What struck me wasn’t just the breadth of chart types. It was the aesthetics. ECharts charts look polished out of the box. The gradients, the tooltips, the dark theme — everything feels considered. And the configuration is incredibly granular. Every axis, every series, every label can be tuned exactly how you want.
I knew immediately: I needed this in Home Assistant.
The approach: no abstraction
The key design decision was to not build an abstraction layer. You write a real ECharts option object in your card YAML, exactly as the ECharts docs describe it. If ECharts supports it, you can use it. Period.
But raw chart options alone aren’t useful in a dashboard — you need live data. So the card introduces a small set of tokens that resolve Home Assistant data into the chart at render time:
$entity— bind any entity’s state (or attribute) into any position in the chart config$data— turn a list of entities into chart-ready data (pairs, names, or values)$history— fetch historical data with automatic downsampling and caching
That’s it. The tokens handle the HA integration, ECharts handles the visualisation. No new DSL to learn — if you can read the ECharts docs, you can build the chart.
What it looks like
Here are a few examples running on my actual dashboard:
Radar — five rooms, temperature and light levels on a single radar chart. The light values use a log transform so they don’t blow out the scale.
Gauges — CPU and memory for my HA server and router. Ring-style gauges with gradient fills, all driven by $entity tokens.
Donut — where my power comes from right now. Solar, battery, and grid as a simple donut with a legend.
Nightingale Rose — energy breakdown by category. A rose chart is essentially a pie chart where the radius encodes the value instead of the angle. It looks gorgeous.
Agile Pricing — Octopus Energy half-hourly rates as a smooth area chart with a colour gradient from green (cheap) through yellow to red (expensive). A dynamic average line updates as rates change.

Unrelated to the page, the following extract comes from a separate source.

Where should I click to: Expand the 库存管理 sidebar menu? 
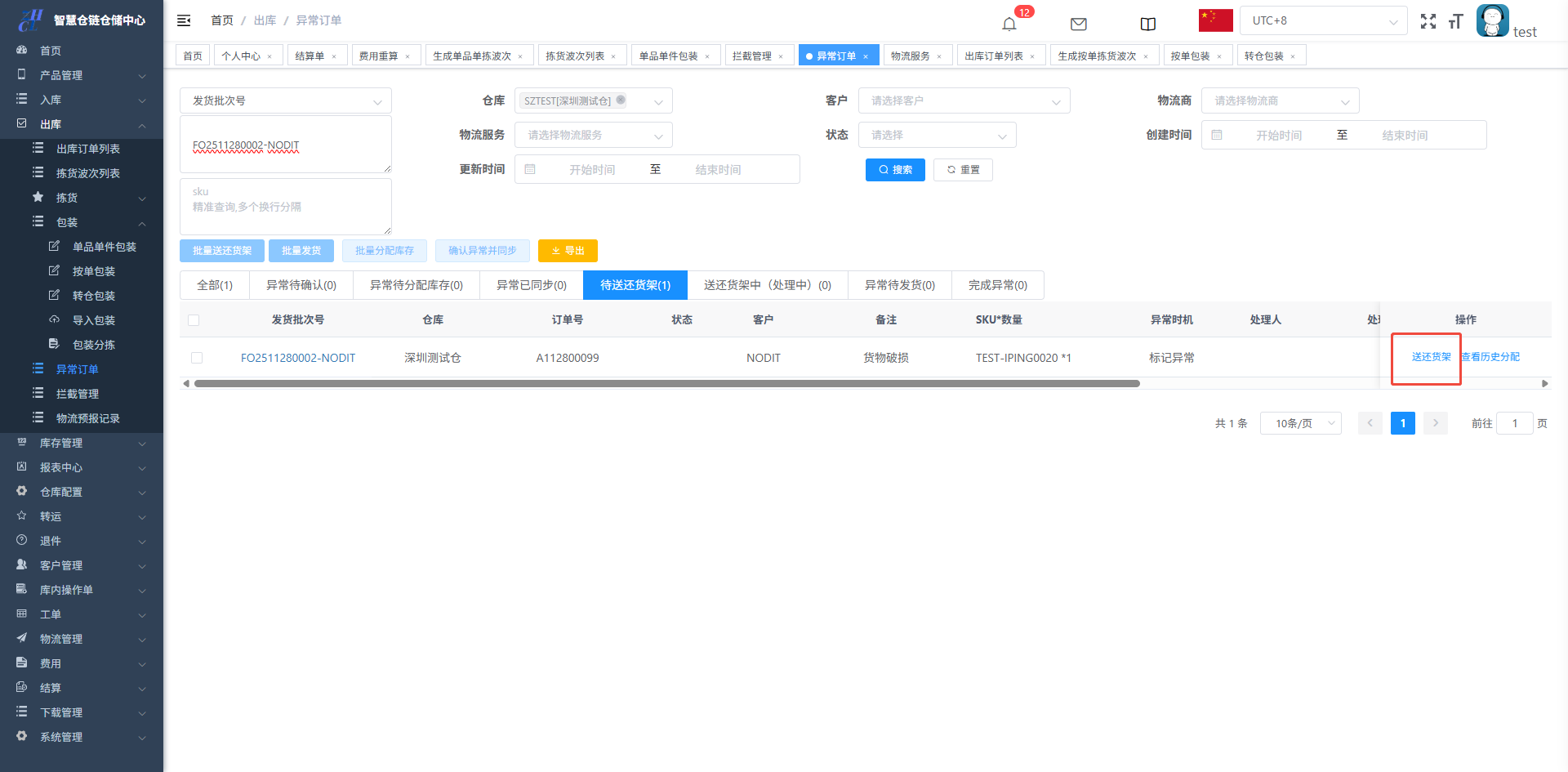(x=82, y=443)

Every one of these is a single Lovelace card config. No custom templates, no AppDaemon scripts, no Node-RED flows. Just YAML and ECharts.
Key features
- Full Apache ECharts
optionsupport — anything ECharts can render, this card can render - Live entity binding with coercion, transforms, and attribute reading
- Historical data with automatic downsampling and LRU caching
- Automatic dark/light mode switching
- Canvas or SVG renderer
- Installs via HACS
Getting started
Install via HACS as a custom repository (category: Lovelace), add the resource, and start building. The documentation site has full reference docs and the YAML for every chart shown above.

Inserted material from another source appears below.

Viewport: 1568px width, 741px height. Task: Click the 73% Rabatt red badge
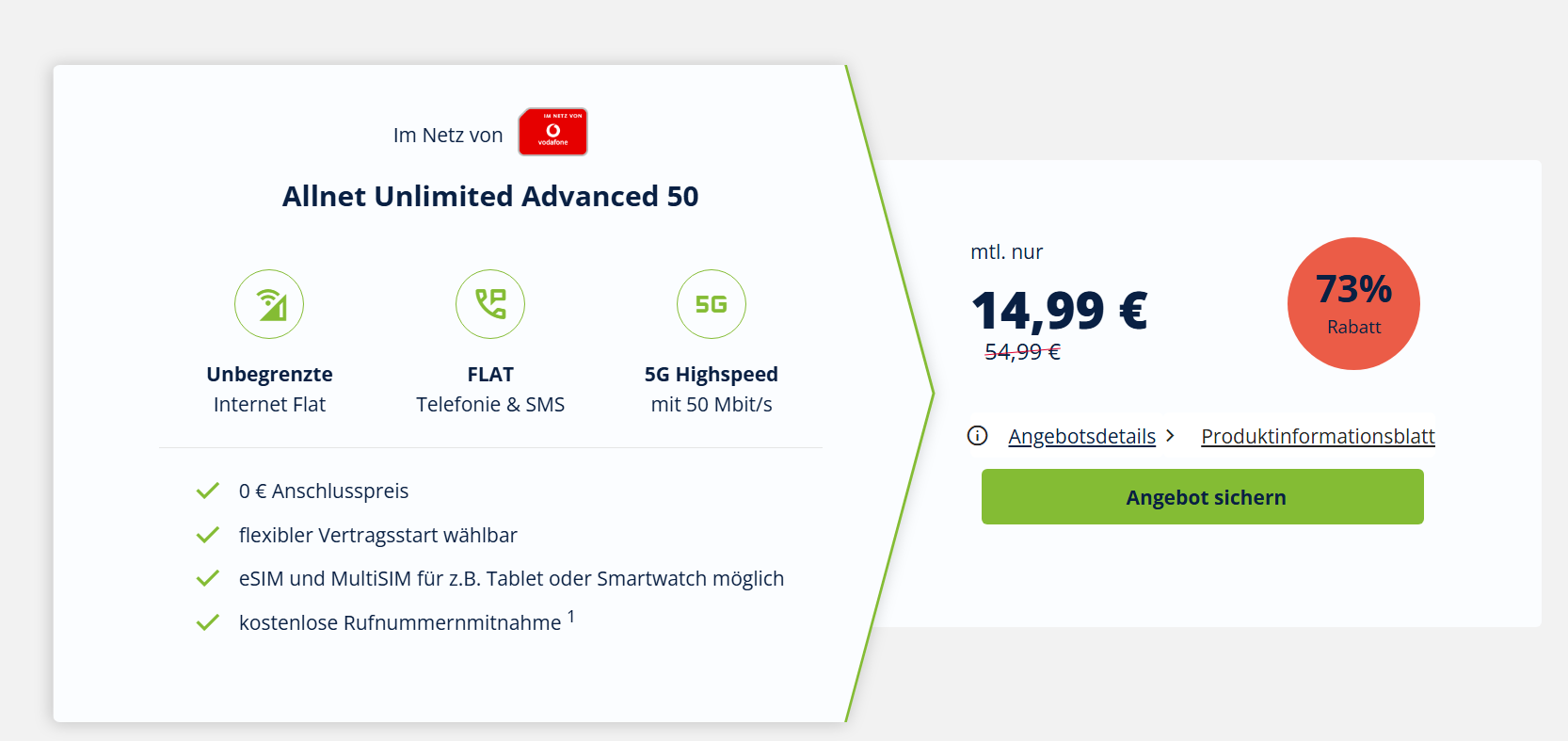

The GitHub repo has the source, CI, and tests. PRs and issues welcome.
What’s next
I have a backlog of chart types I want to showcase — heatmaps for presence detection, sankey diagrams for energy flow, treemaps for disk usage. The beauty of the raw approach is that none of these need card changes — they’re just new ECharts configs.
If you’ve been wanting more from your Home Assistant dashboards, give it a try. I think you’ll be surprised how much is possible when you stop fighting a wrapper and just write the chart you want.